A 'Thief' Movie Will Slip Unnoticed Into A Theater Near You

Eventually, someone is going to make a good video game movie, even if it's entirely on accident. You something is wrong with this particular corner of filmdom when the high water mark is Paul W.S. Anderson's Mortal Kombat, which is perfectly fine if you choose to grade it on the video game adaptation curve.

So yes, all video game movie news deserves to be greeted with a healthy amount of skepticism and possibly a raised eyebrow. Until we hear or see otherwise, let's look forward to the new announced Thief movie with the appropriate level of dread.

Deadline has revealed that Straight Up Films has acquired the film rights to the Thief series, which encompasses four video games released since 1998. The impossibly busy Roy Lee and Adrian Askarieh and will produce while Adam Mason and Simon Boyes hammer out the screenplay.

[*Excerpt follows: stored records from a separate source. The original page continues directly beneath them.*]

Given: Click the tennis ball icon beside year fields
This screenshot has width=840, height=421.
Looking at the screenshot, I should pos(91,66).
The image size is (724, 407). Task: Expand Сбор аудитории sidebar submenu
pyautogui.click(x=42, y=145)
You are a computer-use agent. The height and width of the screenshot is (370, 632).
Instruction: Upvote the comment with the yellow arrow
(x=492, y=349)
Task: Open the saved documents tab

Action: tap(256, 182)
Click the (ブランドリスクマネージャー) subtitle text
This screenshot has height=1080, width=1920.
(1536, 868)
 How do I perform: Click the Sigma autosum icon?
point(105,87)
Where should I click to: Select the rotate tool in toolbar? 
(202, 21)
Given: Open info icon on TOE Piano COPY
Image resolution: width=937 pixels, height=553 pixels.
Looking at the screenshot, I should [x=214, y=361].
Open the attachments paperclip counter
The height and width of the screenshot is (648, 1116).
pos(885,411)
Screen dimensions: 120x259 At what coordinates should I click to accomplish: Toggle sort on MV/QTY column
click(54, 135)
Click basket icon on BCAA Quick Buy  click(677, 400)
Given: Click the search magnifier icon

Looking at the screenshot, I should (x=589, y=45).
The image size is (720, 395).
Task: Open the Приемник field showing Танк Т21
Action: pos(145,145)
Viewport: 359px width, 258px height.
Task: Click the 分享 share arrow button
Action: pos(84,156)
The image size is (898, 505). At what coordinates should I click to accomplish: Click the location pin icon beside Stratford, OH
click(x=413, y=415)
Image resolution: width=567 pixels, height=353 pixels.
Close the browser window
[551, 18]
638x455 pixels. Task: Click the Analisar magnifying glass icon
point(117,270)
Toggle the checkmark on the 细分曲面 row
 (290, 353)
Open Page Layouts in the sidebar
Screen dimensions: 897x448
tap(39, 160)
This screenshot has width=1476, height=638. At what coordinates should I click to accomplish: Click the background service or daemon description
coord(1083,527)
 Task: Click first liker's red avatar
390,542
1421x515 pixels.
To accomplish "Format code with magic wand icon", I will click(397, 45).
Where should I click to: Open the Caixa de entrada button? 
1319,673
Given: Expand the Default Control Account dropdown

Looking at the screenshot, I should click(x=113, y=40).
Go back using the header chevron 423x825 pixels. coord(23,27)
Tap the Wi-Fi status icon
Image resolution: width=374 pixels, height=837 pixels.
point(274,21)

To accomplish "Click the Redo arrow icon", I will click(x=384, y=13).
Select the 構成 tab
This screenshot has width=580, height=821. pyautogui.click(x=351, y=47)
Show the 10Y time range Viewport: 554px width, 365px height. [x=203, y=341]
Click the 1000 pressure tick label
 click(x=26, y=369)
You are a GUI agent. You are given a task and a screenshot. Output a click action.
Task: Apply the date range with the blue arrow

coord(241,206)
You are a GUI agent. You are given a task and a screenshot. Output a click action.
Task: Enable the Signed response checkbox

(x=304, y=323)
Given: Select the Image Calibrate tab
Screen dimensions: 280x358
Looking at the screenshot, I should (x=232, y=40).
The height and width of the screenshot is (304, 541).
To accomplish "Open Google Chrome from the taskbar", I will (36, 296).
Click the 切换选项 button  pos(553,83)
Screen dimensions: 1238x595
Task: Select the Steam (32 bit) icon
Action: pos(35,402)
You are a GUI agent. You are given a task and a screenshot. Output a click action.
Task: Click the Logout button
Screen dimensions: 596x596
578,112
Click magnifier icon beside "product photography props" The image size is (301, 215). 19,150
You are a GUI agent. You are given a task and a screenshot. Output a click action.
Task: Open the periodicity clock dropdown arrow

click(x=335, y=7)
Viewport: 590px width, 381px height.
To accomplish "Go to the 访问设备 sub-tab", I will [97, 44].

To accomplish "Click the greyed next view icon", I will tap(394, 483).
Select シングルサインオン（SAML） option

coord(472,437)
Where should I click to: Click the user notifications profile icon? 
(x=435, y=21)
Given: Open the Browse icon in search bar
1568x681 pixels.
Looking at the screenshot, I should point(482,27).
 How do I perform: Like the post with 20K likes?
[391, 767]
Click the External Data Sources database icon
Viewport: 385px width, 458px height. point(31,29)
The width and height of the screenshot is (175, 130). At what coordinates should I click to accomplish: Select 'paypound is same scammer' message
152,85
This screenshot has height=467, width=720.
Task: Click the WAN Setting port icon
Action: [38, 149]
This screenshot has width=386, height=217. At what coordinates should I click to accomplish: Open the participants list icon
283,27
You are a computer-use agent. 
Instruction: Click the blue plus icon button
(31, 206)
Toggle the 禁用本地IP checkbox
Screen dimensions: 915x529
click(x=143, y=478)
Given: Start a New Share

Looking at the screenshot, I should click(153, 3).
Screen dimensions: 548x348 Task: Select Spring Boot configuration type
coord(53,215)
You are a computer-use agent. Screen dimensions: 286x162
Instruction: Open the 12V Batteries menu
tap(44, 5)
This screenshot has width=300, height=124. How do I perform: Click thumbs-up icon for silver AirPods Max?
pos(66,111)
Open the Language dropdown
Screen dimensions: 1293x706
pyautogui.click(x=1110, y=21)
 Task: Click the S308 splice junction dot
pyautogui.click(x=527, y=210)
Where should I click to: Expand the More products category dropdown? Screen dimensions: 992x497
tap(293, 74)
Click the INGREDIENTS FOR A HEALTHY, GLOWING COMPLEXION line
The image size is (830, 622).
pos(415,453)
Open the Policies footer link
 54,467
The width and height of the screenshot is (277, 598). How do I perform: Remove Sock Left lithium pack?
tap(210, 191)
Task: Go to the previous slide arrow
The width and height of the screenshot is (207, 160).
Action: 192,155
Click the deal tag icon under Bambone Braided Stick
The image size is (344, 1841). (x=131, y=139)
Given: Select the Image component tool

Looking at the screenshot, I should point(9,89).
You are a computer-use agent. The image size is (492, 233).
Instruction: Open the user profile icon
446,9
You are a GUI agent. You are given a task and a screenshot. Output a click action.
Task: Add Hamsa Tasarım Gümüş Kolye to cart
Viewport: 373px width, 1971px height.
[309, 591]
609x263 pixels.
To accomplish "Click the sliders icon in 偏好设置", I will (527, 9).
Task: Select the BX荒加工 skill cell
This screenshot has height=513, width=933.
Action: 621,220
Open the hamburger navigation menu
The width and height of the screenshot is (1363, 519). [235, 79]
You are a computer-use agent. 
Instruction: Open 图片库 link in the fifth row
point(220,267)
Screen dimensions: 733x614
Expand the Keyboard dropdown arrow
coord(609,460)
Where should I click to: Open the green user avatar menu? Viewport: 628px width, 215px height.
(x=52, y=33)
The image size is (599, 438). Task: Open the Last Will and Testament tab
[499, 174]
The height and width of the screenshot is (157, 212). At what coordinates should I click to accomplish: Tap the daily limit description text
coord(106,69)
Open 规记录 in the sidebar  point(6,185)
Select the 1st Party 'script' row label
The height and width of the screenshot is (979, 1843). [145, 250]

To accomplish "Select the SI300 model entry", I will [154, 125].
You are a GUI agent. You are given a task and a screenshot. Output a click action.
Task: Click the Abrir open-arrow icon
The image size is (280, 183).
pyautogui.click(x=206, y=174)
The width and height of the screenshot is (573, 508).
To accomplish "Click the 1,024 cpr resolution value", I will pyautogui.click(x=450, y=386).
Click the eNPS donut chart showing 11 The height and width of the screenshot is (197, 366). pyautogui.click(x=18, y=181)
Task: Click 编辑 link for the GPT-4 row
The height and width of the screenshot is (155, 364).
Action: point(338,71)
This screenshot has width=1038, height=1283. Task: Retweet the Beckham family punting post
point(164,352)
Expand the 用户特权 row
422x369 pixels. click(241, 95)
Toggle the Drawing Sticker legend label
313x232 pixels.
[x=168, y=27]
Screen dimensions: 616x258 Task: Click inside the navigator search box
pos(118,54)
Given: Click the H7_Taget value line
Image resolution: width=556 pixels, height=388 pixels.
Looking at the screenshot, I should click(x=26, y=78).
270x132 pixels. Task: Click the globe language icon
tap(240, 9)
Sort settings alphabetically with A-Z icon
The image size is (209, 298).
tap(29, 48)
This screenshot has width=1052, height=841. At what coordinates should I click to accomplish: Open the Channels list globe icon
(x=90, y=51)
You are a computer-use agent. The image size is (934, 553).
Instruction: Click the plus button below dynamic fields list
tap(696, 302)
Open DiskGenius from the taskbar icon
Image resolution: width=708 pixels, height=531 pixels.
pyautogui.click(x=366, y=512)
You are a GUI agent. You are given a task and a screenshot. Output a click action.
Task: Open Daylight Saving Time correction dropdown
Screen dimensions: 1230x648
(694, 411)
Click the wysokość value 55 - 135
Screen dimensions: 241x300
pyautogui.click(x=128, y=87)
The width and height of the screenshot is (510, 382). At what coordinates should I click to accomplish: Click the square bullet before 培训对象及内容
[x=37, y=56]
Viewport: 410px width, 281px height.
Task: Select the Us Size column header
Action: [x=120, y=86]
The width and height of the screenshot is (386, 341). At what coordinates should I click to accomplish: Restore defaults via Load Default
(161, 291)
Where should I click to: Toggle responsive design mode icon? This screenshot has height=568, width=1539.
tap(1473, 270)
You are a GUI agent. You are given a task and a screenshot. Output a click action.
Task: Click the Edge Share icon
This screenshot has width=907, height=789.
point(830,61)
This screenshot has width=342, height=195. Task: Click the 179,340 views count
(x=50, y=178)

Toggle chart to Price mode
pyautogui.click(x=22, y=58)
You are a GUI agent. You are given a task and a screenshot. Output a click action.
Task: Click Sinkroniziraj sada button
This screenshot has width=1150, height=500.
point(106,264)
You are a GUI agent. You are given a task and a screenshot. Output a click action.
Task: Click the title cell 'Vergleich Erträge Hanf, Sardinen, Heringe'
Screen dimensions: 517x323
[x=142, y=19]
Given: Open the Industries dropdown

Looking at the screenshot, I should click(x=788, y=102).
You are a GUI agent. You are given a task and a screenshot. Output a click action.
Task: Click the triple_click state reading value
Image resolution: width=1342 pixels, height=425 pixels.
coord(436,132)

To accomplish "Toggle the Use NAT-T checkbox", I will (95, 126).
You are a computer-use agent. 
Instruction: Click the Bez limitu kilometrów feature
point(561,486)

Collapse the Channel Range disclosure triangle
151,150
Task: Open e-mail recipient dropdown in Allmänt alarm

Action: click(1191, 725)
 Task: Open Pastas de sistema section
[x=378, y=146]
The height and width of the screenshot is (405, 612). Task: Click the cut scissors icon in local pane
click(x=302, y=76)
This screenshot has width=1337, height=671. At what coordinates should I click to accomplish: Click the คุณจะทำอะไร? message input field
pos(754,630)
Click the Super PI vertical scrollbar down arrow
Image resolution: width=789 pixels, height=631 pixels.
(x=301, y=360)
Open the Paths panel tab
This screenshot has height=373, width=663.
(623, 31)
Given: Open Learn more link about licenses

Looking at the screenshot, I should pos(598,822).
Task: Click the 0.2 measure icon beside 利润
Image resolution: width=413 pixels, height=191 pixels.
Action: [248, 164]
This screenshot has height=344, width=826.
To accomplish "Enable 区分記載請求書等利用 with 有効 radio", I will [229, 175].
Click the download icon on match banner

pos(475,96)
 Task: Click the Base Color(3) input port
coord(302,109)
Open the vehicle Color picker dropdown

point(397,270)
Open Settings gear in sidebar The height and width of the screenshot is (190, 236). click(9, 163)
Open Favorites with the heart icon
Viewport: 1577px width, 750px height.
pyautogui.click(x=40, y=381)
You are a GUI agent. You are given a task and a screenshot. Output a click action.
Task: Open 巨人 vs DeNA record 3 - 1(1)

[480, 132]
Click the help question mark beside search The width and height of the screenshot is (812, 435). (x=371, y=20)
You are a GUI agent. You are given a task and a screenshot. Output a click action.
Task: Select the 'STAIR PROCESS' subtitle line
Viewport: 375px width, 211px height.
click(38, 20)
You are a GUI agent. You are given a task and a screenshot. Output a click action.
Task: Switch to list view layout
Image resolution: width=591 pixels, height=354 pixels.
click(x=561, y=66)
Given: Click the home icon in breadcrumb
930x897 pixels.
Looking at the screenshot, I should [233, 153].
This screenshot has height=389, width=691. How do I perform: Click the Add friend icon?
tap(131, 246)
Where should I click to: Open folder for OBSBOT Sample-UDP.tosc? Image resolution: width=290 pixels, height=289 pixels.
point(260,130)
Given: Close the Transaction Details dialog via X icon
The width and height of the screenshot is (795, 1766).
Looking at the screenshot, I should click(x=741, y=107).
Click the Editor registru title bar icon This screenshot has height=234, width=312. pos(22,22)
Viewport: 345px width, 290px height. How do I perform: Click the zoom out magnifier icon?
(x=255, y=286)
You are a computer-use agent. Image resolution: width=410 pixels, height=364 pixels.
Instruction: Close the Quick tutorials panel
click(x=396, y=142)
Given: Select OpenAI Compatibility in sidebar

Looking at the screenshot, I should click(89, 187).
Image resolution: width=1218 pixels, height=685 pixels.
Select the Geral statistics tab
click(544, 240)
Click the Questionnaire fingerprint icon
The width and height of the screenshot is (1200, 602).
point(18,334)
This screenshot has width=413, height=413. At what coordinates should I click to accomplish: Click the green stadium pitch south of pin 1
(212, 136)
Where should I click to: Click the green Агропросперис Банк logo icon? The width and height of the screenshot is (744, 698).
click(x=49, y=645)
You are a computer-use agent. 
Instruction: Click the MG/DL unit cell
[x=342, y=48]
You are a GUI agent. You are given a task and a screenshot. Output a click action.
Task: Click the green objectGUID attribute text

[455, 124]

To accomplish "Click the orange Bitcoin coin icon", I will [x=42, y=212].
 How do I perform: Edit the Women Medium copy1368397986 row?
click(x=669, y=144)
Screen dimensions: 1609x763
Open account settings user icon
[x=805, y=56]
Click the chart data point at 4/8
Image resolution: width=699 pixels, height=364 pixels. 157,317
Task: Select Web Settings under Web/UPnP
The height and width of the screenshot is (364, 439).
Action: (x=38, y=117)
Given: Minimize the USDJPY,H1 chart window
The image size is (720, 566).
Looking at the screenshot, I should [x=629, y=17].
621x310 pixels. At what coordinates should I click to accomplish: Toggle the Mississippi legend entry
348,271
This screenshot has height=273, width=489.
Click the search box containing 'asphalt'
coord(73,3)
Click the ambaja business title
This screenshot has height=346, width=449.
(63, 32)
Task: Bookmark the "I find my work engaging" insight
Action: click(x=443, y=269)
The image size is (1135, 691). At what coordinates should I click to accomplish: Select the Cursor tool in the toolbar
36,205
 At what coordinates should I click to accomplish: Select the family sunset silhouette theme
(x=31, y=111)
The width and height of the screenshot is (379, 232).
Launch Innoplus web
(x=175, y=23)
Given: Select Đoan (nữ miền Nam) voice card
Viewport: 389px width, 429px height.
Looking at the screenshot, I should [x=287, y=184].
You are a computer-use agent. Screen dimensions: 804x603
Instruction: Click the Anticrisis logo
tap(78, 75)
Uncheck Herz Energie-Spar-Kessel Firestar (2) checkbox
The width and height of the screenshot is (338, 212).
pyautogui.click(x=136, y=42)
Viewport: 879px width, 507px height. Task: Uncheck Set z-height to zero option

As the title implies, the Thief games put the player in the role of a gentleman who is quite good at acquiring goods that do not belong to him. Set in a fantastical steampunk world that blends various time periods into one unique setting, the franchise is all about stealth, tasking gamers with avoiding conflict as they pull off heists and robberies and what-not. The building blocks for a fantasy version of Ocean's 11 are here, but I can't help but be reminded of Hitman: Agent 47, a movie that took a steal-based video game that required thoughtful puzzle solving skills to beat and transformed it into a lunkheaded action movie.

I also can't help but think about the upcoming Assassin's Creed movie, which is based on a video game about a hooded, blade-wielding protagonist who gets his hands dirty while remaining unseen. We are dangerously close to a trend here.

Anyway, Thief received a next-gen reboot in 2014 (and was greeted with very mixed reviews), but it certainly sounds like it has cinematic potential. Here's the official plot description of that game:

Garrett, the Master Thief, steps out of the shadows into the City. In this treacherous place, where the Baron's Watch spreads a rising tide of fear and oppression, his skills are the only things he can trust. Even the most cautious citizens and their best-guarded possessions are not safe from his reach. As an uprising emerges, Garrett finds himself entangled in growing layers of conflict. Lead by Orion, the voice of the people, the tyrannized citizens will do everything they can to claim back the City from the Baron's grasp. The revolution is inevitable. If Garrett doesn't get involved, the streets will run red with blood and the City will tear itself apart.

The odds are against any video game adaptation, but who knows? Maybe this will The Good One.